===== Study material
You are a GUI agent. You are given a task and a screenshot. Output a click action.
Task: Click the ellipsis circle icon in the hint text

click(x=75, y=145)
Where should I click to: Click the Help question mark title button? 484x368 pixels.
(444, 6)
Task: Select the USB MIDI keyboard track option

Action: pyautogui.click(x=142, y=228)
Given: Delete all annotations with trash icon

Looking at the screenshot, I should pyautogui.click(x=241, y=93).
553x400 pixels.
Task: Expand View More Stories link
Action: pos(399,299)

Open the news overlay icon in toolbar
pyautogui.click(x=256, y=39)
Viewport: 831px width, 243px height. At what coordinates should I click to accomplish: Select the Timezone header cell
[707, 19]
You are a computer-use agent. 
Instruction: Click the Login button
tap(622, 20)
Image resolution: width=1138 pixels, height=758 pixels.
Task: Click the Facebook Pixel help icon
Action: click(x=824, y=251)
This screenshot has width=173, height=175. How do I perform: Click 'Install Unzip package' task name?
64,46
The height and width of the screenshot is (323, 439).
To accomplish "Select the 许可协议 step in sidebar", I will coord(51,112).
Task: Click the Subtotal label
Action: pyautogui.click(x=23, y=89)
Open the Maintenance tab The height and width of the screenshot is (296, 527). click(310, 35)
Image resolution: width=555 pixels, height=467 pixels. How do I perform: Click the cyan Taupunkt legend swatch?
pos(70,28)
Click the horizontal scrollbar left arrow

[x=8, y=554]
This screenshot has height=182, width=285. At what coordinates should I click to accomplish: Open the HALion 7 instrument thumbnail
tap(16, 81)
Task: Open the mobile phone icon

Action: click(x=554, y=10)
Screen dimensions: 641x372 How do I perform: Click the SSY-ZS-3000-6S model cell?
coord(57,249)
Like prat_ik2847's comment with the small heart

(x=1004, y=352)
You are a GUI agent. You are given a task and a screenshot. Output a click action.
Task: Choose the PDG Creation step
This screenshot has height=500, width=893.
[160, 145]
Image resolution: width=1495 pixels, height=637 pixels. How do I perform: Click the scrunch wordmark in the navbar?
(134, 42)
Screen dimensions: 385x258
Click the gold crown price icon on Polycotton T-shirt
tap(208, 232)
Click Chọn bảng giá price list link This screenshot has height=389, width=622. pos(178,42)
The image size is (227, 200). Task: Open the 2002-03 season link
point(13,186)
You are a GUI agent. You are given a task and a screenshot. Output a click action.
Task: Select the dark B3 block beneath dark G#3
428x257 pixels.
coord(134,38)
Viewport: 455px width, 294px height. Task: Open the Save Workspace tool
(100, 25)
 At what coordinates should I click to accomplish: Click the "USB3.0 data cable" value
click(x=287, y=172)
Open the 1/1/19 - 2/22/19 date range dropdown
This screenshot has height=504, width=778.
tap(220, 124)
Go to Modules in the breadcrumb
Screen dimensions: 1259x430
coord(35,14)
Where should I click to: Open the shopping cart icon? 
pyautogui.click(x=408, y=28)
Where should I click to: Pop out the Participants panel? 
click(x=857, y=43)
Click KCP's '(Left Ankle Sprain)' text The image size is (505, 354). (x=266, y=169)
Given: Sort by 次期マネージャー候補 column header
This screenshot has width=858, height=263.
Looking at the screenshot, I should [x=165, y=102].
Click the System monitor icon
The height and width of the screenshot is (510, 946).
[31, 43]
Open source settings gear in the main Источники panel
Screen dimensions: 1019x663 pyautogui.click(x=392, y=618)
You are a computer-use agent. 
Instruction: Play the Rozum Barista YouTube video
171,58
==========
Task brief | All of the material must be given again exactly.

Task solution |
You are a GUI agent. You are given a task and a screenshot. Output a click action.
Task: Click the ellipsis circle icon in the hint text

click(x=75, y=145)
Where should I click to: Click the Help question mark title button? 484x368 pixels.
(444, 6)
Task: Select the USB MIDI keyboard track option

Action: pyautogui.click(x=142, y=228)
Given: Delete all annotations with trash icon

Looking at the screenshot, I should pyautogui.click(x=241, y=93).
553x400 pixels.
Task: Expand View More Stories link
Action: pos(399,299)

Open the news overlay icon in toolbar
pyautogui.click(x=256, y=39)
Viewport: 831px width, 243px height. At what coordinates should I click to accomplish: Select the Timezone header cell
[707, 19]
You are a computer-use agent. 
Instruction: Click the Login button
tap(622, 20)
Image resolution: width=1138 pixels, height=758 pixels.
Task: Click the Facebook Pixel help icon
Action: click(x=824, y=251)
This screenshot has width=173, height=175. How do I perform: Click 'Install Unzip package' task name?
64,46
The height and width of the screenshot is (323, 439).
To accomplish "Select the 许可协议 step in sidebar", I will coord(51,112).
Task: Click the Subtotal label
Action: pyautogui.click(x=23, y=89)
Open the Maintenance tab The height and width of the screenshot is (296, 527). click(310, 35)
Image resolution: width=555 pixels, height=467 pixels. How do I perform: Click the cyan Taupunkt legend swatch?
pos(70,28)
Click the horizontal scrollbar left arrow

[x=8, y=554]
This screenshot has height=182, width=285. At what coordinates should I click to accomplish: Open the HALion 7 instrument thumbnail
tap(16, 81)
Task: Open the mobile phone icon

Action: click(x=554, y=10)
Screen dimensions: 641x372 How do I perform: Click the SSY-ZS-3000-6S model cell?
coord(57,249)
Like prat_ik2847's comment with the small heart

(x=1004, y=352)
You are a GUI agent. You are given a task and a screenshot. Output a click action.
Task: Choose the PDG Creation step
This screenshot has height=500, width=893.
[160, 145]
Image resolution: width=1495 pixels, height=637 pixels. How do I perform: Click the scrunch wordmark in the navbar?
(134, 42)
Screen dimensions: 385x258
Click the gold crown price icon on Polycotton T-shirt
tap(208, 232)
Click Chọn bảng giá price list link This screenshot has height=389, width=622. pos(178,42)
The image size is (227, 200). Task: Open the 2002-03 season link
point(13,186)
You are a GUI agent. You are given a task and a screenshot. Output a click action.
Task: Select the dark B3 block beneath dark G#3
428x257 pixels.
coord(134,38)
Viewport: 455px width, 294px height. Task: Open the Save Workspace tool
(100, 25)
 At what coordinates should I click to accomplish: Click the "USB3.0 data cable" value
click(x=287, y=172)
Open the 1/1/19 - 2/22/19 date range dropdown
This screenshot has height=504, width=778.
tap(220, 124)
Go to Modules in the breadcrumb
Screen dimensions: 1259x430
coord(35,14)
Where should I click to: Open the shopping cart icon? 
pyautogui.click(x=408, y=28)
Where should I click to: Pop out the Participants panel? 
click(x=857, y=43)
Click KCP's '(Left Ankle Sprain)' text The image size is (505, 354). (x=266, y=169)
Given: Sort by 次期マネージャー候補 column header
This screenshot has width=858, height=263.
Looking at the screenshot, I should [x=165, y=102].
Click the System monitor icon
The height and width of the screenshot is (510, 946).
[31, 43]
Open source settings gear in the main Источники panel
Screen dimensions: 1019x663 pyautogui.click(x=392, y=618)
You are a computer-use agent. 
Instruction: Play the Rozum Barista YouTube video
171,58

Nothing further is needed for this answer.